Osteoarthritis (OA) of the knee, particularly in the medial compartment, is driven by chronic synovial inflammation, immune dysregulation, and progressive cartilage degeneration. Increasing evidence indicates that modifying the complete inflammatory microenvironment of the joint, rather than focusing solely on cartilage, is essential for achieving true disease-modifying outcomes. This review provides an integrated bench-to-bedside overview of emerging immunomodulatory cell and cell-derived therapies for knee OA, summarizing mechanistic foundations, preclinical findings, and early clinical progress. We first outline the pathological features of the OA joint, emphasizing macrophage polarization, T-cell subsets, and cytokine-driven pathways that sustain synovitis and extracellular matrix breakdown.

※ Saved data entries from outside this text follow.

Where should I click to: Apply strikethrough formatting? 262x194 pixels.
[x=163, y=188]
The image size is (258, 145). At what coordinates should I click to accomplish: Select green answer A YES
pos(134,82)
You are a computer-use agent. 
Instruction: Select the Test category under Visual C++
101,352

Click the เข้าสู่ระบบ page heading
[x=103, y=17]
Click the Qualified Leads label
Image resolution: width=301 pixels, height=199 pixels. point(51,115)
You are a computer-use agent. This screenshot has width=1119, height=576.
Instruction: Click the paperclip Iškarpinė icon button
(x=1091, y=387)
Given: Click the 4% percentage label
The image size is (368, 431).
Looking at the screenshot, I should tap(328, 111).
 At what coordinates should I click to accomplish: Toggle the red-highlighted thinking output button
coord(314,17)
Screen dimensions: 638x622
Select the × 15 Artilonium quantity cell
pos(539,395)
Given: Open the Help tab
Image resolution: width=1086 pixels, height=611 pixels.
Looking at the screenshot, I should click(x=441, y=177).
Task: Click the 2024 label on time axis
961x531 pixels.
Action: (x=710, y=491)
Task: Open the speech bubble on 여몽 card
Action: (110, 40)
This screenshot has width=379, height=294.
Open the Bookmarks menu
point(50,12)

The review then highlights three major therapeutic strategies: (I) immunomodulatory cell therapies, including cartilage-activated T cells (CATs), which aim to restore immune homeostasis; (II) extracellular vesicle (EV) and miRNA-based therapies that modulate inflammation, enhance chondrocyte survival, and promote matrix synthesis; and (III) peripheral blood stem cell (PBSC)-assisted regenerative approaches used in combination with arthroscopic procedures. Preclinical studies consistently demonstrate reduced inflammation, improved chondrogenesis, and enhanced structural repair across these modalities. We further summarize recent phase I/II clinical trials, which report favorable safety profiles and early clinical benefits, particularly for MSC-derived EVs and PBSC-based interventions. Nonetheless, long-term efficacy, manufacturing scalability, product heterogeneity, and regulatory complexity remain significant obstacles to widespread clinical translation. In conclusion, immunomodulatory cell and cell-derived therapies represent promising disease-modifying strategies for knee OA. Future progress will rely on standardized potency assays, optimized GMP manufacturing, robust clinical trial designs, and precision medicine approaches for targeted patient selection.